GOAL OF THE EXERCISE
Every line from the one holding "Viewport: 420px width, 204px height." to the end of the entries should be repeated exactly, with the pictures left out.

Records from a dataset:
....................

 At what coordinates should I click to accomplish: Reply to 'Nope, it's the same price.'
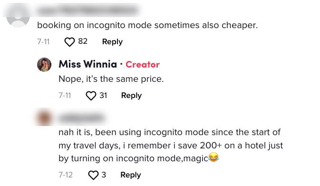(131, 95)
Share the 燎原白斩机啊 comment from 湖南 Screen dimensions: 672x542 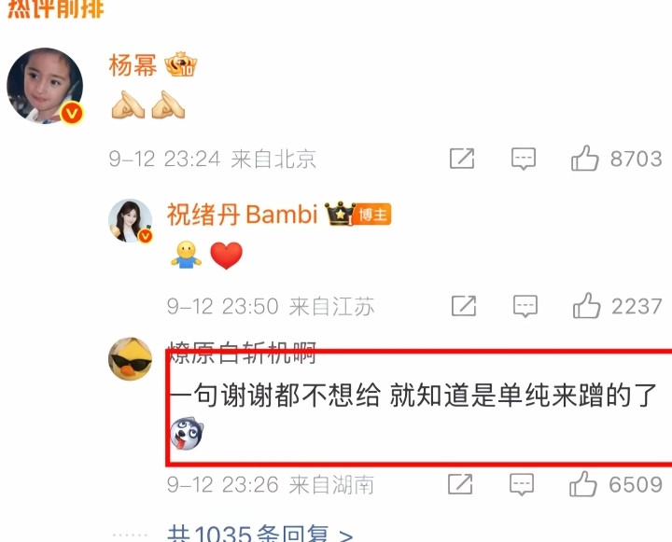(460, 484)
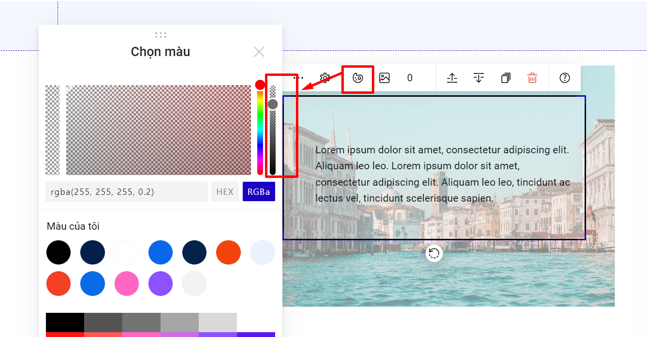Viewport: 647px width, 337px height.
Task: Duplicate the block using the copy icon
Action: 506,78
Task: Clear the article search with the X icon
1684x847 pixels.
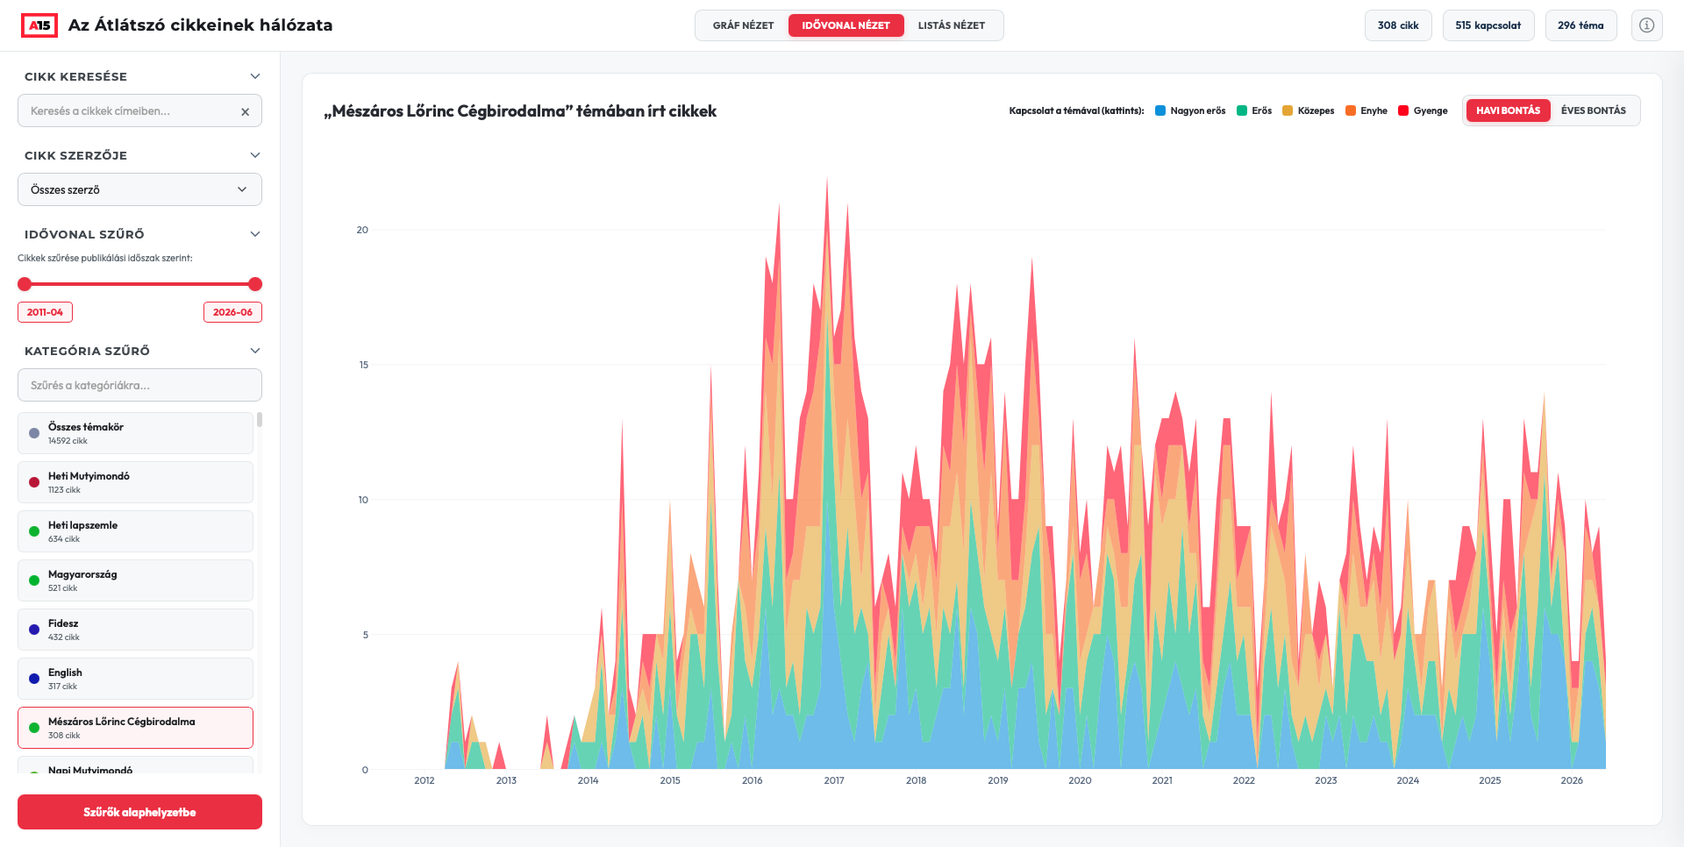Action: [x=245, y=111]
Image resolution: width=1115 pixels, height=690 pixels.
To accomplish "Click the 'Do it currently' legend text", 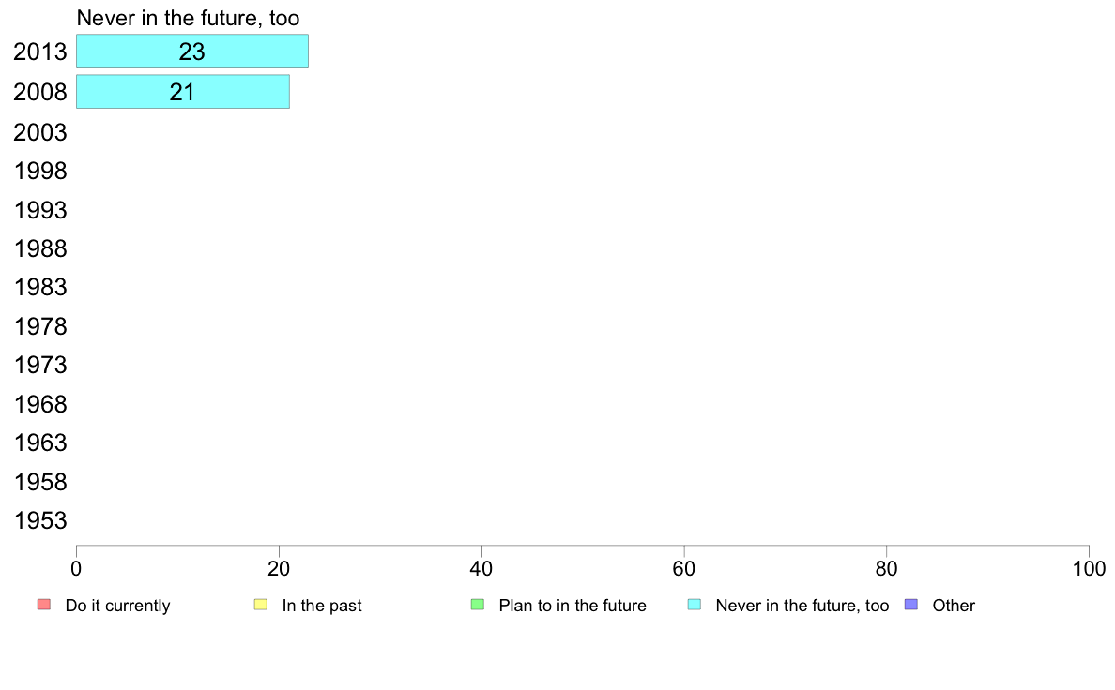I will 118,606.
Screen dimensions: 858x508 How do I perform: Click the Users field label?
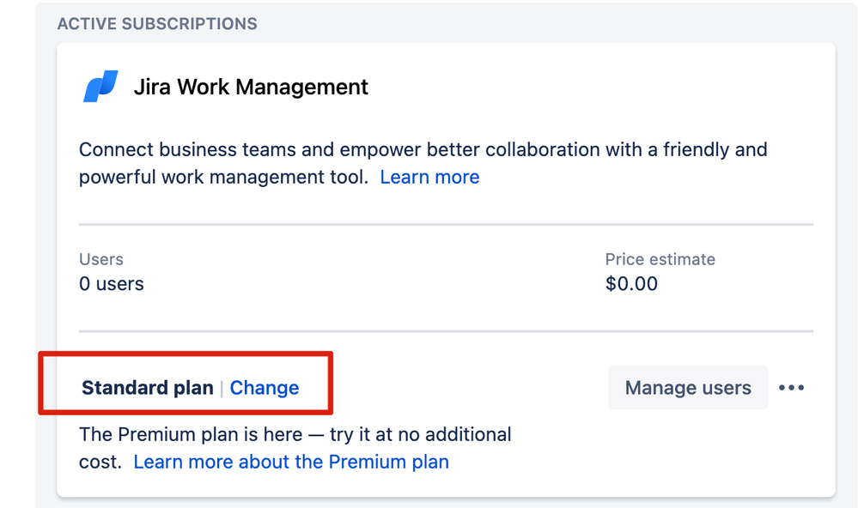pos(101,259)
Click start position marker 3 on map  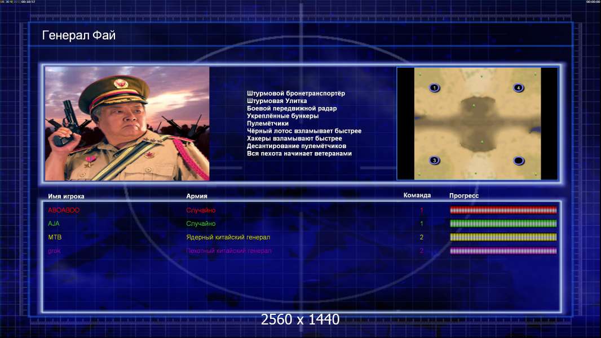click(434, 161)
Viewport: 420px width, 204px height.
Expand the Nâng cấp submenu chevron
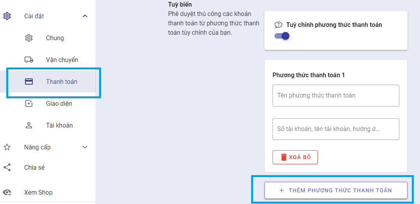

....................

FINAL ANSWER
Viewport: 420px width, 204px height.
Expand the Nâng cấp submenu chevron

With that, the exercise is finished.